Whether or not they suffer from alcoholism, people drink because they are not happy. Drinking is a short term and potentially hazardous solution but it is a solution nonetheless. You cannot take it away and hope for improvement if you don't offer something to replace it. Get your populace "addicted" to any of the below.

Physical activity: Formal or informal sports, working with animals, wilderness survival (think scouting). All give an excuse for physical activity. This provides the same dopamine and seratonin high that alcohol provides with none of the drawbacks. Except maybe addiction. People can get addicted to competitive sports but that's not as big a problem as addiction to drinking.

Aside: Drinking is bad for your health and is not advised for serious sportspeople!
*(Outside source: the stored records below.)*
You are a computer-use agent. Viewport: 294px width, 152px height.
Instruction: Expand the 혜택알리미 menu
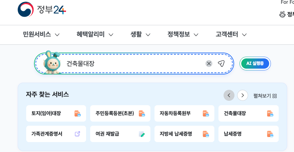pos(95,34)
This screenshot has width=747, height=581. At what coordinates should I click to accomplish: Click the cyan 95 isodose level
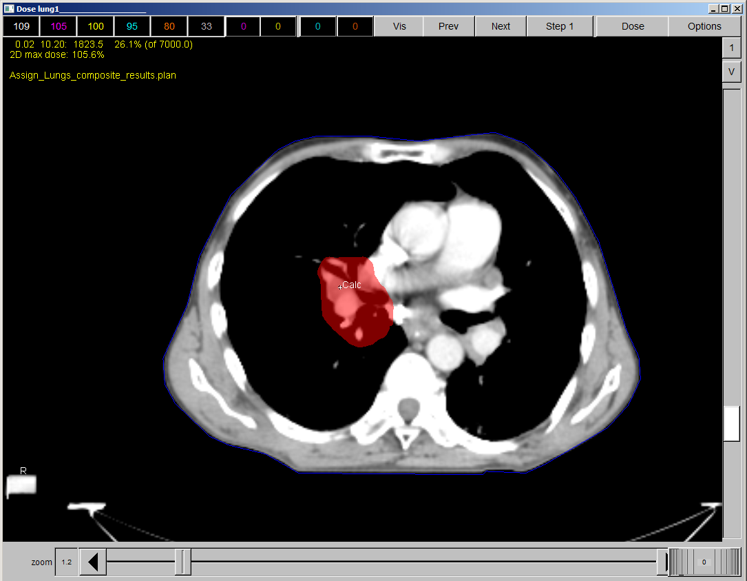pyautogui.click(x=132, y=27)
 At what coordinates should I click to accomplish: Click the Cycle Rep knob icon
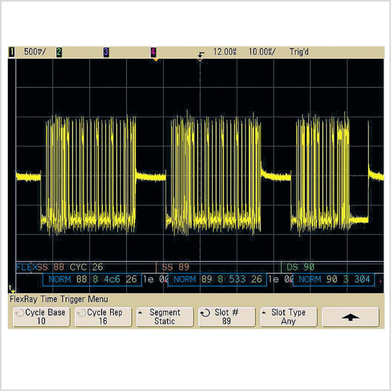coord(82,313)
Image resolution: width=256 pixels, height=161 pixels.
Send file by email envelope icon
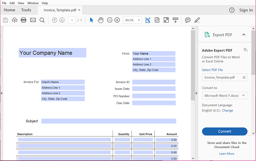click(x=33, y=20)
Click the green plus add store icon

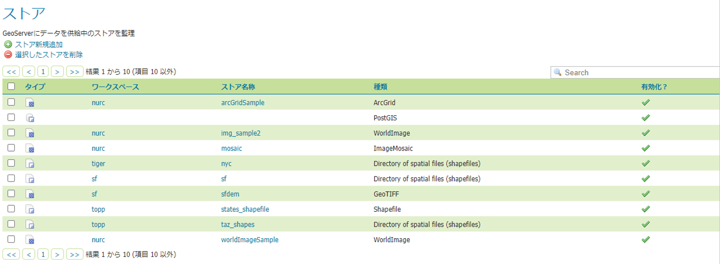pos(8,45)
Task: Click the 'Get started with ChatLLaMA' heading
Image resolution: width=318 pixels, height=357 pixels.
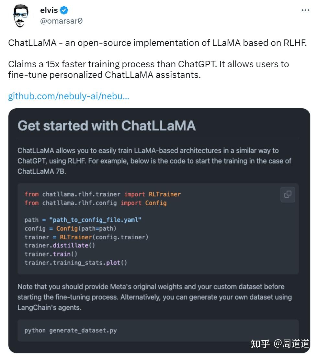Action: [x=107, y=126]

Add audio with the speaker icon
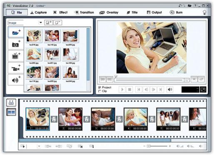pos(16,80)
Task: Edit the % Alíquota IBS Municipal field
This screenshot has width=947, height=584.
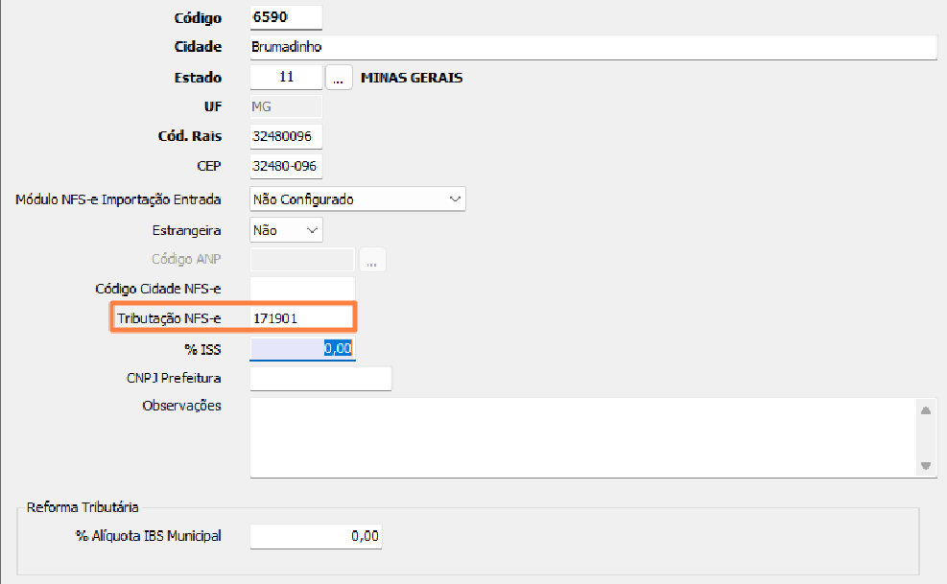Action: (316, 536)
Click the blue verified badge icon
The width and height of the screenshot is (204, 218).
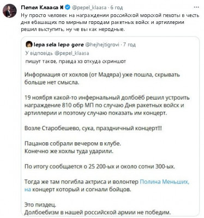68,8
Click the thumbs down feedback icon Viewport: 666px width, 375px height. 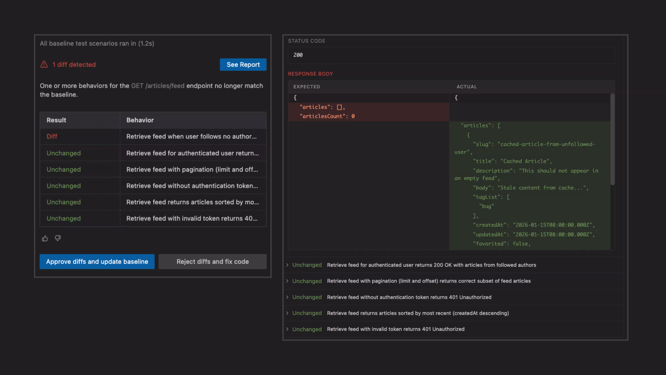point(58,238)
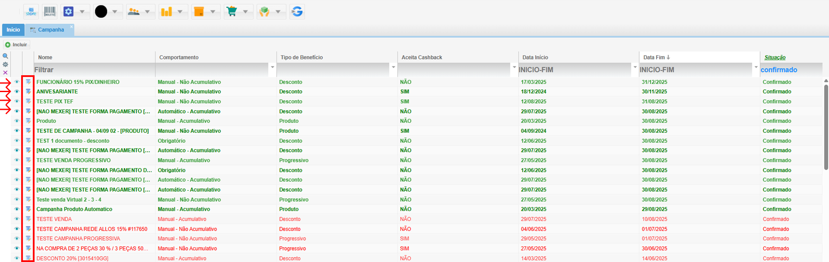Sort by the Situação column header
This screenshot has width=829, height=262.
(775, 58)
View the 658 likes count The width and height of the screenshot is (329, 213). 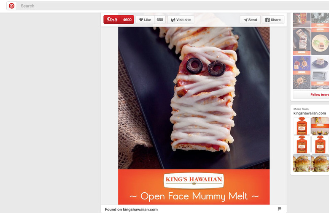point(160,20)
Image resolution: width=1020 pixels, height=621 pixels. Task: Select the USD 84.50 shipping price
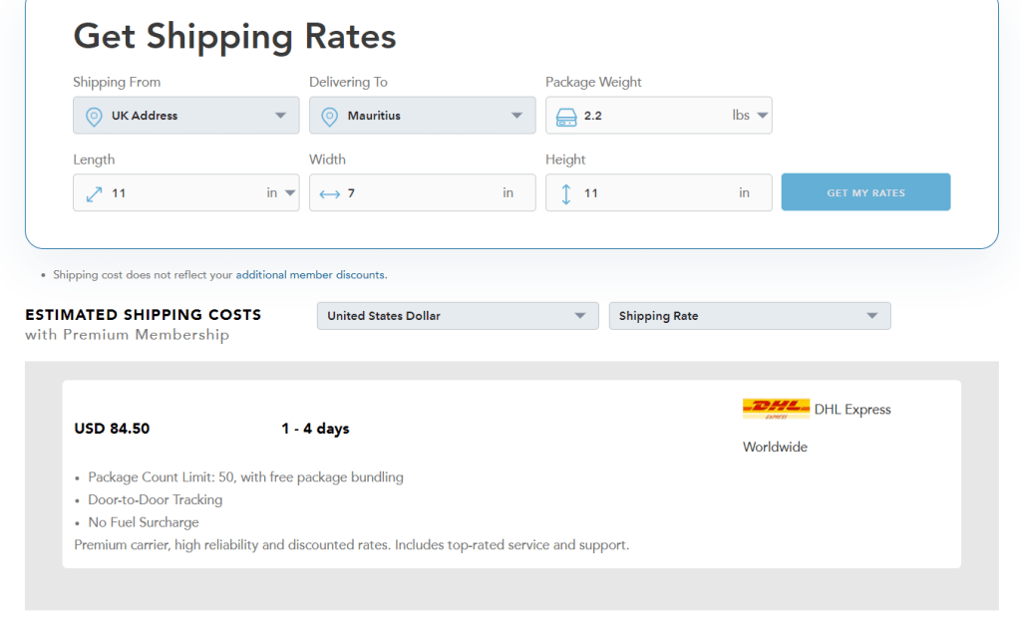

Another reason not to drink.

Other drugs: There are other drugs that provide a similar high but are less addictive and have less side-effects. One answer suggests cannabis. I'm not here to debate the pros and cons of cannabis over alcohol, since you are free to make up your own smart-drug and decide the effects for yourself. But four things you must decide are strength, addictiveness, side-effects (effects besides the high), and strength of withdrawal. Can you die from alcohol withdrawal? Can you die from cannabis withdrawal?

Communal activity: Social interaction and working as any sort of team also gives a serotonin/dopamine high. One answer suggests religion, and I agree. However it cannot be the monastic type of religion. If must be load and evangelic and involve teamwork. The religion forces you to work with people you otherwise wouldn't and that is its advantage.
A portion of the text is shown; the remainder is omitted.